This made me wonder: I haven't updated it not because it's abandoned, but because there's nothing that really needs changing. It's stable and does what it's supposed to do.
I’ve had similar experiences before—when recommending a GitHub repo to someone, if they see it hasn’t been updated in months, their first question is usually: “Is this still working?” I then have to explain that yes, it still works.
Even large projects face this problem. If a popular repo goes a few months without commits, someone will inevitably open an issue asking: “Is this project still maintained?”
So I’m curious—how do you deal with this perception? Should we add notes in every README saying “This project is stable and doesn’t need updates”? Or is this just something that changes slowly over time as people better understand open source dynamics?

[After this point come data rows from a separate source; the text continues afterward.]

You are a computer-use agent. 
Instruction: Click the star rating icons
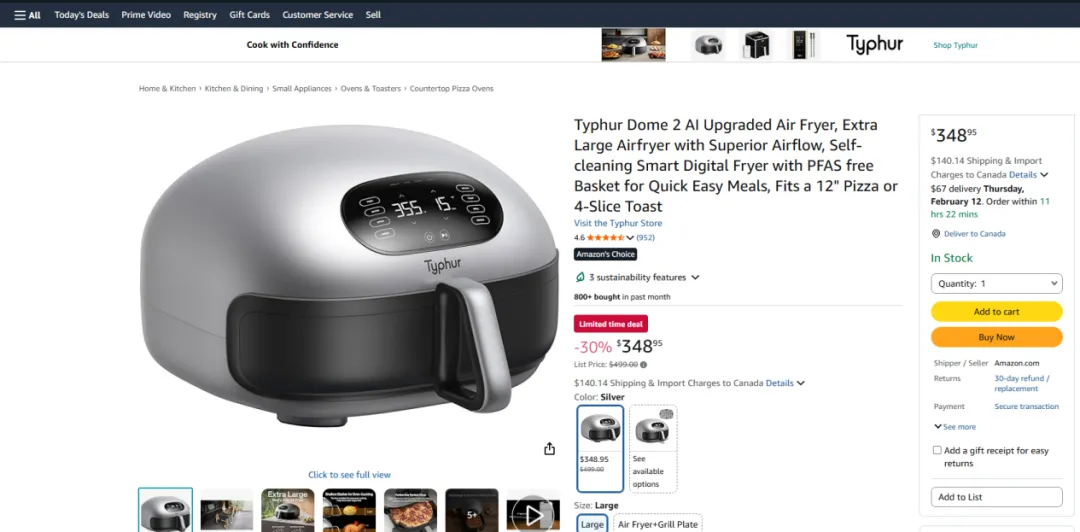(605, 237)
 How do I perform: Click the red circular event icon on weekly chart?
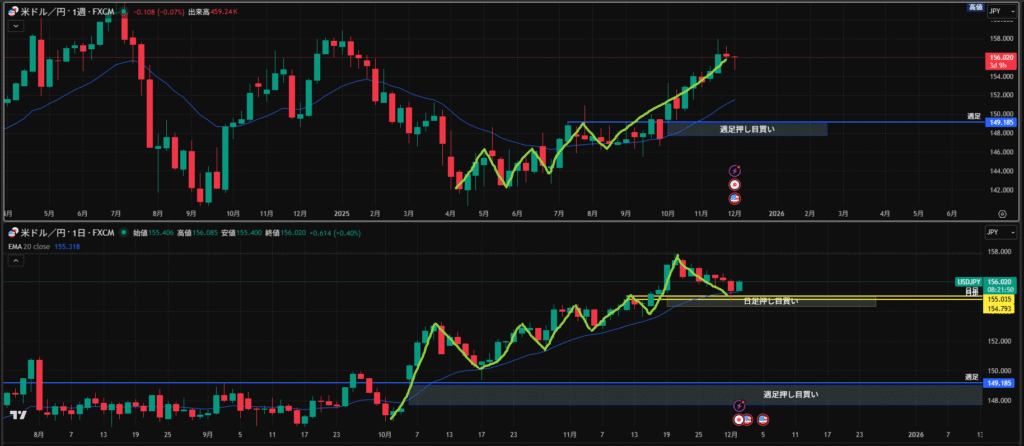736,185
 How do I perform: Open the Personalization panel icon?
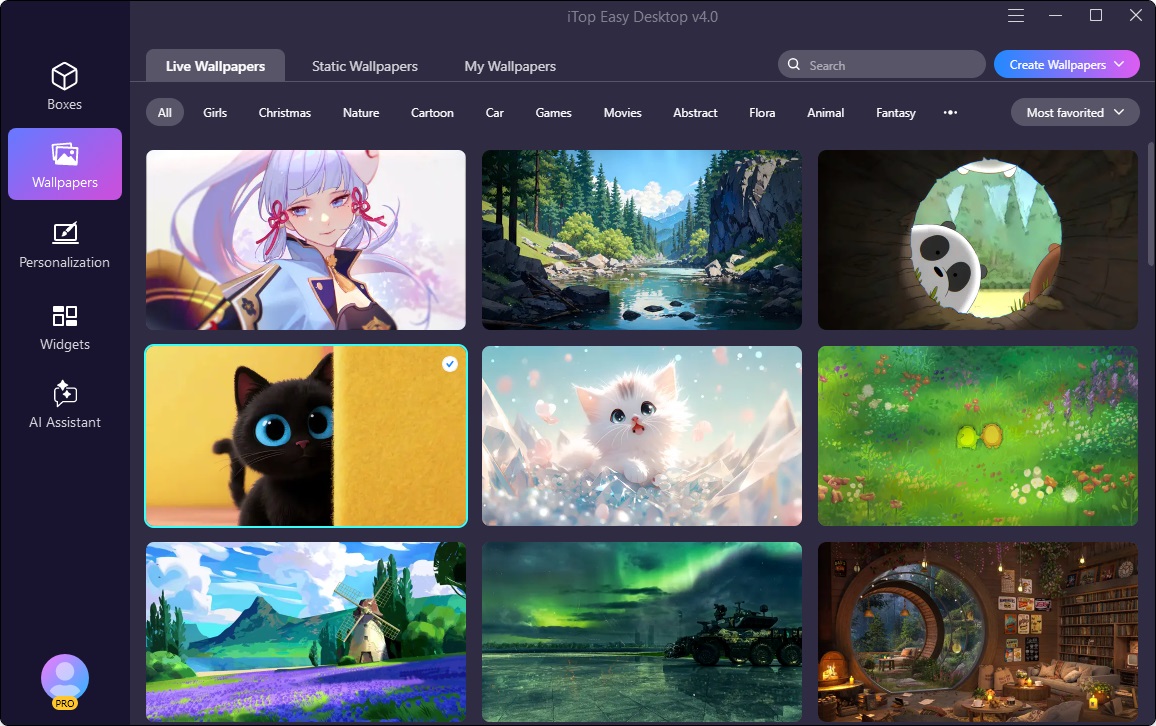pos(65,234)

Or, worst of all, should we start pushing out unnecessary updates just to show activity?
goku12•9h ago
And yes, the solution is to add a note right at the top of README, saying that the project is not abandoned and any new bugfixes or feature updates will be considered. Ideally, this should be standardized, with a common way to represent project status across all projects.
fernvenue•9h ago
fuzzfactor•6h ago
It could even be something like a badge of honor for developers to strive for which needs to be earned. Like they have in industrial environments where they proudly post how many months or years they have gone without a serious injury.
Maybe people would respond positively to a prominent "safety notice", if I saw "No further defects found since July 2023" that would be more encouraging than not for a lot of projects.
goku12•4h ago
We could an issue for code forges including github to implement it such that it is shown as project metadata along side license, language, etc. Perhaps the project can be automatically marked as inactive if the maintainer(s) don't respond every 3 months or so (of course with provision to easily revert it).